The Dungeon Bar temporarily hosts a Harry Potter school

The Dungeon Bar temporarily hosts a Harry Potter school

There is always lots going on at Ashford Castle and half-term, this time of year (October-November) is Harry Potter time.  Book now, for 2014… parents come with kids, three to 13 years, who simply revel in a Hogwarts experience.  Adults are not allowed in, of course – this is their time for walking the castle grounds, having a Yon-ka spa massage, biking or riding. Goodness only knows what the kids get up to but they love it so much that some of them come back year after year, for one-day or two-days during the eight-day whole session.
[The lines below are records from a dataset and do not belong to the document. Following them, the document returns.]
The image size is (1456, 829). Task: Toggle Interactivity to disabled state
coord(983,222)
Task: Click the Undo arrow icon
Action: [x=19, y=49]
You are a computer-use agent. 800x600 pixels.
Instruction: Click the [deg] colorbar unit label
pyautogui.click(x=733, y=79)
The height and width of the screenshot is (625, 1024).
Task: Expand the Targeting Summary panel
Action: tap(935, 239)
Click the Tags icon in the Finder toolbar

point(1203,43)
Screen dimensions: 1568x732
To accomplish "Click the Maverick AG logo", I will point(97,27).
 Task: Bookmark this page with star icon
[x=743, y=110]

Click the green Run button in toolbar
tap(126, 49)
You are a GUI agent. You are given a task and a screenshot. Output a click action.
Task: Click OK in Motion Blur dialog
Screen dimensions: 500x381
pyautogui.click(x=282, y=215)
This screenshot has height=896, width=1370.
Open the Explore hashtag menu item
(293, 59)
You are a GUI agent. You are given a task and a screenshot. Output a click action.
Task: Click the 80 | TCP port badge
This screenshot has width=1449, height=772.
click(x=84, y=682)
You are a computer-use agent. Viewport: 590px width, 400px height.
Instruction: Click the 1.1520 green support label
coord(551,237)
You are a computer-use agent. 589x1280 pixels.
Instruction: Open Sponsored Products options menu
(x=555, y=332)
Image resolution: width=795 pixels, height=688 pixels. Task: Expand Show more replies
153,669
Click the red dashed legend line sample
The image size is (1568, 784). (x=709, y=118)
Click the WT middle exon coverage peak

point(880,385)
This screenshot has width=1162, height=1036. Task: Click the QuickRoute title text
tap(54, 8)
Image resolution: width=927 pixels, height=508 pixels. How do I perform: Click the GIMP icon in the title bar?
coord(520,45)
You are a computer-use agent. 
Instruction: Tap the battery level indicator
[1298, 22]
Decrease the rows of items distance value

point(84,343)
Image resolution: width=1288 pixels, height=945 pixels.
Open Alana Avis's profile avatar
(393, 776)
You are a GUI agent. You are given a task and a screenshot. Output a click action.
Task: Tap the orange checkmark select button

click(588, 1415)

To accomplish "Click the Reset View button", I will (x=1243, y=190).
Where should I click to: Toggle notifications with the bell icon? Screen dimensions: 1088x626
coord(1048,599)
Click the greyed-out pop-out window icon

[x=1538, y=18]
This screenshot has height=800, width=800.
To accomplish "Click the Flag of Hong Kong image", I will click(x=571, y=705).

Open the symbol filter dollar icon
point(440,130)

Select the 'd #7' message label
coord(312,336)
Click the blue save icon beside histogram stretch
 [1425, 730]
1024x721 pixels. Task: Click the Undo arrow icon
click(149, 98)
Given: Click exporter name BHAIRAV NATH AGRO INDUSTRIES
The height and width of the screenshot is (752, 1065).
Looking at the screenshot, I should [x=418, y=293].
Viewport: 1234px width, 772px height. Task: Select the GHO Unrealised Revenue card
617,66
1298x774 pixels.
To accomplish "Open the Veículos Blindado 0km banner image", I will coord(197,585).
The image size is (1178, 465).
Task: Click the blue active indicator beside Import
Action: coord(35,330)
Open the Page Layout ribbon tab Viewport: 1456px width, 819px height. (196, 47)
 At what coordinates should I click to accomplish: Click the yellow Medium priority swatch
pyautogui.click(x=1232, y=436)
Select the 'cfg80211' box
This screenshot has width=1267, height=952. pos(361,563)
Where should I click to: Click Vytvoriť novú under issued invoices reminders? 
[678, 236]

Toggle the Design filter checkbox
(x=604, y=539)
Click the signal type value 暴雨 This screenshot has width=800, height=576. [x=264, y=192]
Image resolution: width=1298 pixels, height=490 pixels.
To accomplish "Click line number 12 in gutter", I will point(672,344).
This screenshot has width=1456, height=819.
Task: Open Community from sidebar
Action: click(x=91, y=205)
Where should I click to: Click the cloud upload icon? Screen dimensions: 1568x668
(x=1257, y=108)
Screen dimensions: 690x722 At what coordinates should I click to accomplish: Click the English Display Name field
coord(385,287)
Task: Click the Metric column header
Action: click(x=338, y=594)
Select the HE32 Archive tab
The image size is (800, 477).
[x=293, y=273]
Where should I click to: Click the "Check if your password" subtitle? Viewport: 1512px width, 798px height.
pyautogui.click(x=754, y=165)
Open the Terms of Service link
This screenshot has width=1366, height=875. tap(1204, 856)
The castle is ideal for such imaginings, centred on the Dungeon Bar that at other times becomes a nightclub.

What a view to wake up to!

What a view to wake up to!

I was sadly too old for H. Potter but not too old for Peugeot, so I pedaled away to watch some Orvis fishing – they have caught 1,200 salmon so far, this year – and the nine-hole Eddie Hackett golf course, and the hundreds of trees planted by a 19th century Guinness tree lover, Lord Ardilaun. I left the estate of this memorable luxury hotel and passed an old church – ideal for weddings – and on to Cong centre.  I paid homage to John Wayne, born as Marion Robert Morrison in Winterset Iowa in 1907, and Maureen O’Hara, born Maureen FitzSimons in the Dublin suburbs in 1920, and, crumbs, she is still alive, living with her grandson in Idaho.  She has said of her friendship with John Wayne: ‘I was tough. I was tall. I was strong. I didn’t take any nonsense from anybody. He was tough, he was tall, he was strong and he didn’t take any nonsense from anybody. As a man and a human being, I adored him’.